Mohan's parents brought him to the health center where Sr. Felicitas Asoh works in January after consulting with traditional healers. He was discharged and ready to return home with his parents on Feb. 24, after recovering from malnutrition. (Courtesy of Felicitas Asoh)
I have been working with malnourished children and underprivileged people throughout my 50 years as a woman religious and nurse. From my novitiate days, it was my routine to go into the community for home visits. These visits fostered in my heart a passionate sensitivity for children who needed better diets, particularly those suffering from kwashiorkor or marasmus.
Over these years, I have experimented and discovered that local foods, when combined correctly, can work against malnutrition.
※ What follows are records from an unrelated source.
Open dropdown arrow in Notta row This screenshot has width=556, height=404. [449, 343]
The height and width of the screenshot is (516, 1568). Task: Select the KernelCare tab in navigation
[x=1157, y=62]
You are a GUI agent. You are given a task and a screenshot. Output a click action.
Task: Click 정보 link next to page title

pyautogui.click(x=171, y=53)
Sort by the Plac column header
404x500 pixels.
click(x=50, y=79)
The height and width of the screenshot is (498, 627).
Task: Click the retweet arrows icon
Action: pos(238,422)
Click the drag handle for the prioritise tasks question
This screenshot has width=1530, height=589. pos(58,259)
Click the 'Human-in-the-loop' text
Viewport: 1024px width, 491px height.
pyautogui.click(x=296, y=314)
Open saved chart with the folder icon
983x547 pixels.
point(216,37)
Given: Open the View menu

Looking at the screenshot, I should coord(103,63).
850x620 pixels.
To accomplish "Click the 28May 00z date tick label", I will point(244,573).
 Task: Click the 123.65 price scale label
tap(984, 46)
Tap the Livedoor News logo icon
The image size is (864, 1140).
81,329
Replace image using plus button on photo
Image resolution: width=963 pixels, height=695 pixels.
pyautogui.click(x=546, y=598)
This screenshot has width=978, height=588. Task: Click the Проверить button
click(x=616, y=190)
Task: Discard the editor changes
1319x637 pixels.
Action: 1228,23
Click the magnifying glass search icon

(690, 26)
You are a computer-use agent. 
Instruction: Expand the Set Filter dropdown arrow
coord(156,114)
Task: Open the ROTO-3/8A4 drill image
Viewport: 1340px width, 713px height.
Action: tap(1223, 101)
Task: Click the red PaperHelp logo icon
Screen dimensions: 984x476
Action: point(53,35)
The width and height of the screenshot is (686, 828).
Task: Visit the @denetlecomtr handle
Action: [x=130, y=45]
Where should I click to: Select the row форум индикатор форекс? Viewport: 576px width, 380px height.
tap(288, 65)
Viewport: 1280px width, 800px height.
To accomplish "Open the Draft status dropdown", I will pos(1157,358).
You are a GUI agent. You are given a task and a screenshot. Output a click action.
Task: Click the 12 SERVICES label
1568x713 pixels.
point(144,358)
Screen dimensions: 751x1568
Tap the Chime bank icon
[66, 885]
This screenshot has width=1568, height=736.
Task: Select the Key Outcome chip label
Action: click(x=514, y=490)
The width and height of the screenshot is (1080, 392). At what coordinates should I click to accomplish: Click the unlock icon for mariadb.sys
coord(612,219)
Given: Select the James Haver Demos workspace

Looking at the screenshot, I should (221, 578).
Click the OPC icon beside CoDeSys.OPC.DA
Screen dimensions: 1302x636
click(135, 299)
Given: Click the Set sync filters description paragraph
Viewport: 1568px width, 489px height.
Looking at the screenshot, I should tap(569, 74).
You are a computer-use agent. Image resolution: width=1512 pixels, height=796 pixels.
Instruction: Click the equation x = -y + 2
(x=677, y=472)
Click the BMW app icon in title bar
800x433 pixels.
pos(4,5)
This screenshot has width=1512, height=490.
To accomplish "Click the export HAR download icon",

So, wherever I have worked, I looked for natural grains and other foods produced in that area that would bring children back to health. Nature is there to help us if we only look to see it.
My staff and I run a health center at Mayo Darle, a village in the Mayo-Banyo Division in the Adamawa Region of Cameroon. Unfortunately, we find many malnourished children in our outreach program. We bring these children back to health using loving care and our special nutrition recipe that includes soybeans, corn, groundnuts, rice, eggs, vegetables and crayfish. We grind and mix these into a meal, which can be fed wet or dry to the suffering children. Our challenge is always to find enough of these ingredients because the demand is so high. So many children are becoming malnourished as the war here in Cameroon continues, leading to displacement and instability.
Sr. Felicitas Asoh celebrates her 50th anniversary as a woman religious and nurse in Shisong, Cameroon. (Courtesy of Felicitas Asoh)
Our team supports 17-20 malnourished children each year, and recently three, who were orphaned are being cared for by foster mothers. The women come to the health center for training in child care and are learning to prepare the nutritive pap from the local grains and nuts they can buy at the markets.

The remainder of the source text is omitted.